34 species per square meter
While in Europe there is an average of three to four different herbaceous plant species per square meter, in this unique experimental field, there is a range of 21 to even 34 plant species per square meter. According to Sternberg, the high spatial heterogeneity makes it difficult to find the effects of drought on the experimental plots. “But if we can effectively establish sampling methods, we can be precise and answer one of the most important questions: How will this ecosystem look in the future subjected to extreme drought?” Sternberg states.

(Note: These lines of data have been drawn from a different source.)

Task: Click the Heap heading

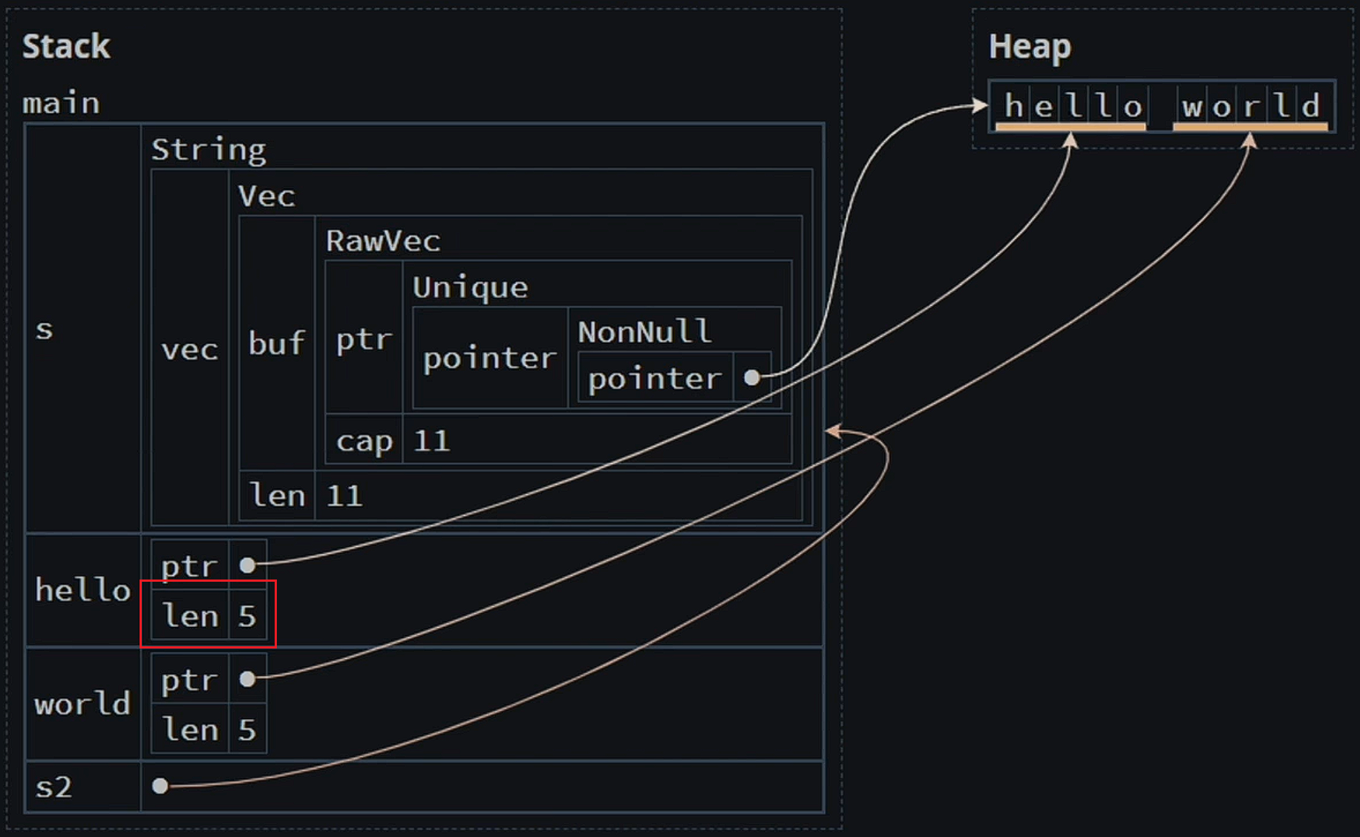Action: (x=1030, y=47)
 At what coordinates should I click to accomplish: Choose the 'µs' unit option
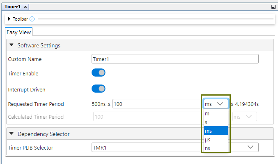click(x=216, y=139)
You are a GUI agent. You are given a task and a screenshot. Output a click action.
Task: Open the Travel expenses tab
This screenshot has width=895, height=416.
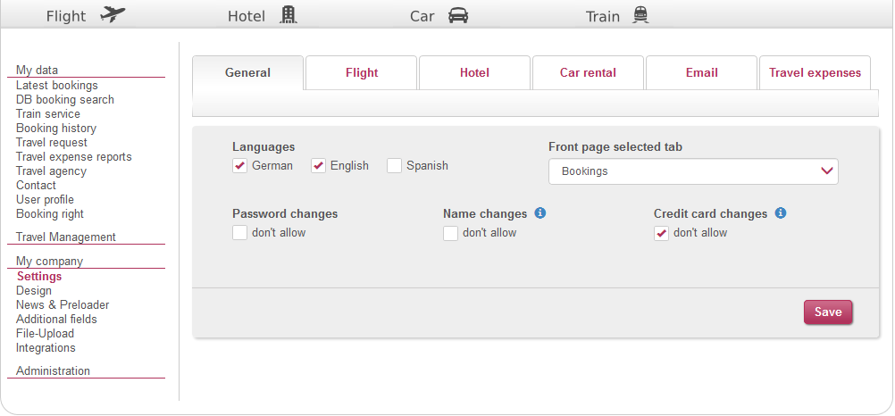[x=815, y=73]
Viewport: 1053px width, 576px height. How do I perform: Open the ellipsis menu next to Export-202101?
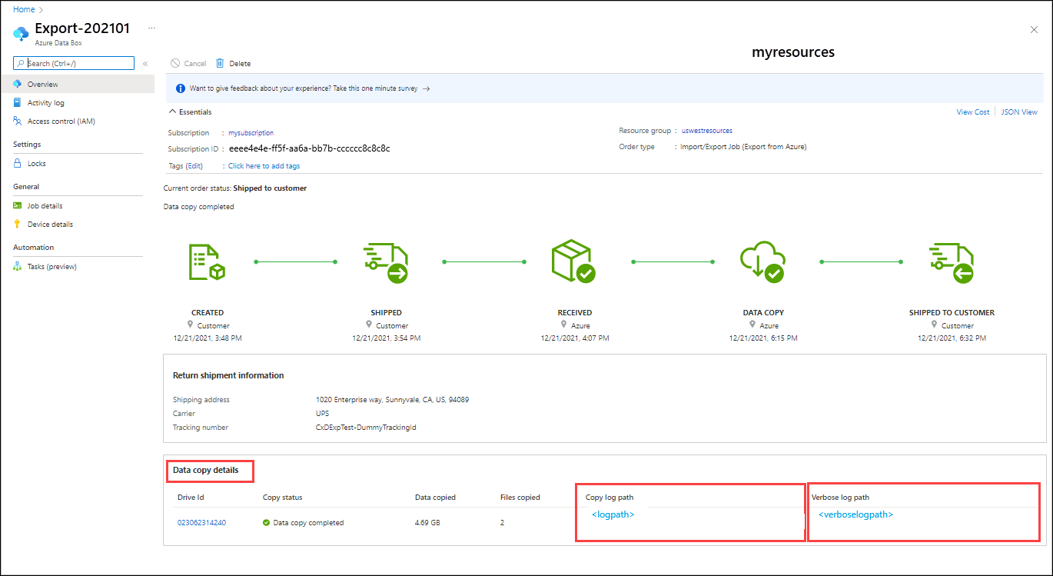tap(151, 26)
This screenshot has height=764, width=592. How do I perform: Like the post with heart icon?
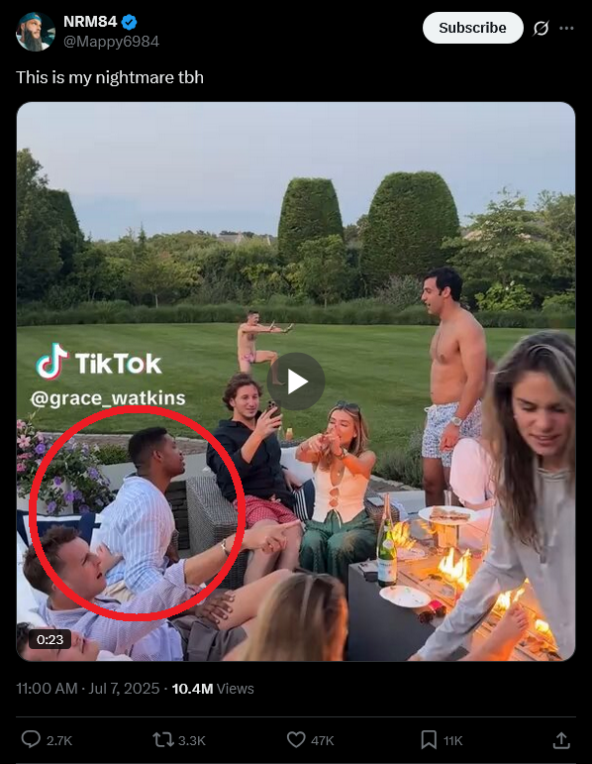296,739
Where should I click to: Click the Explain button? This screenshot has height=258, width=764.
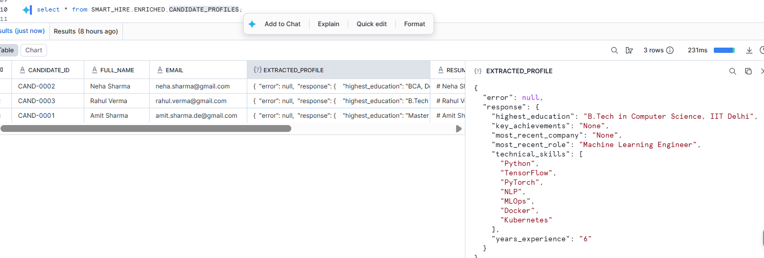328,24
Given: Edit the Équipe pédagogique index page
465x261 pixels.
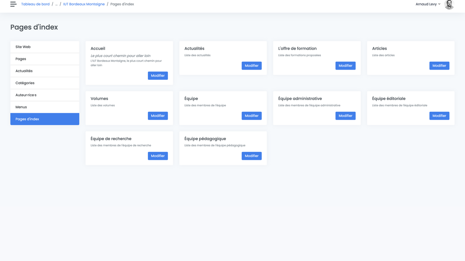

Sternberg’s previous findings indicate that this ecosystem is relatively resistant to small rainfall decrease. However, future climate change scenarios predict a more significant reduction in rainfall, causing winters in Israel to have fewer rainfall events and higher soil water deficit. Therefore, in Sternberg’s new experiment, he hopes to find out how the system will respond to these predicted changes.
The examined vegetation at the station looks stable even under the current precipitation conditions. This is because the plants disperse their seeds not only spatially but also over a specific period of time. For example, in a previous study, when Sternberg controlled seed germination in soil samples, he found that only some of the seeds germinated after one year, while others stayed dormant for a few years. He concluded this was a type of “ecosystem insurance” in case environmental conditions did not favor seedling survival, which shows that drought adaptation is already part of the system.
Between deserts and humid ecosystems
“It is not easy conducting this type of experimental research outside the lab,” Sternberg says. The research station is confronted with several problems, one being the lack of budget. The research funding ends next year, and despite the experiment’s progress, the high maintenance costs (technicians, researchers, students, lab analysis, equipment, etc.) make further operation uncertain. Many of the procedures are done with few to no resources. “All is done ‘in-house’ to save money such as repairing the fences to prevent unauthorized people from trespassing, among other activities,” Sternberg says.
Sternberg notes, “people sometimes cut the fence of the research station to shorten the way to a nearby spring, grabbing sensors from the floor out of curiosity and damaging the experimental system.” The station has regrettably experienced theft. “The solar panels that powered the meteorological research station were stolen, and ironically, the fence to prevent theft was also stolen,” Sternberg adds.
The research station is an issue of national and international interest given its uniqueness and the fact that Israel is located on the transitional zone between deserts and humid ecosystems.
“In this country, everything is so condensed that the boundaries between natural and urban areas are disappearing. We are losing many open green areas, and the urbanization rate is increasing at an unprecedented rate,” says Sternberg, while explaining why it’s so important to study the effects of climate change on the natural environment.
What will these hills look like in the future? How will Israel’s natural ecosystem react when precipitation in the region changes? The observations and manipulations in the Judean Hills may very likely hold the answer to those questions and also the necessary means to mitigate the effects of climate change. Support for these types of experiments all over the world is critical for understanding what expects us in the future. “National funding agencies should join forces in an effort to secure the continuity of this unique and essential research,” Sternberg concludes.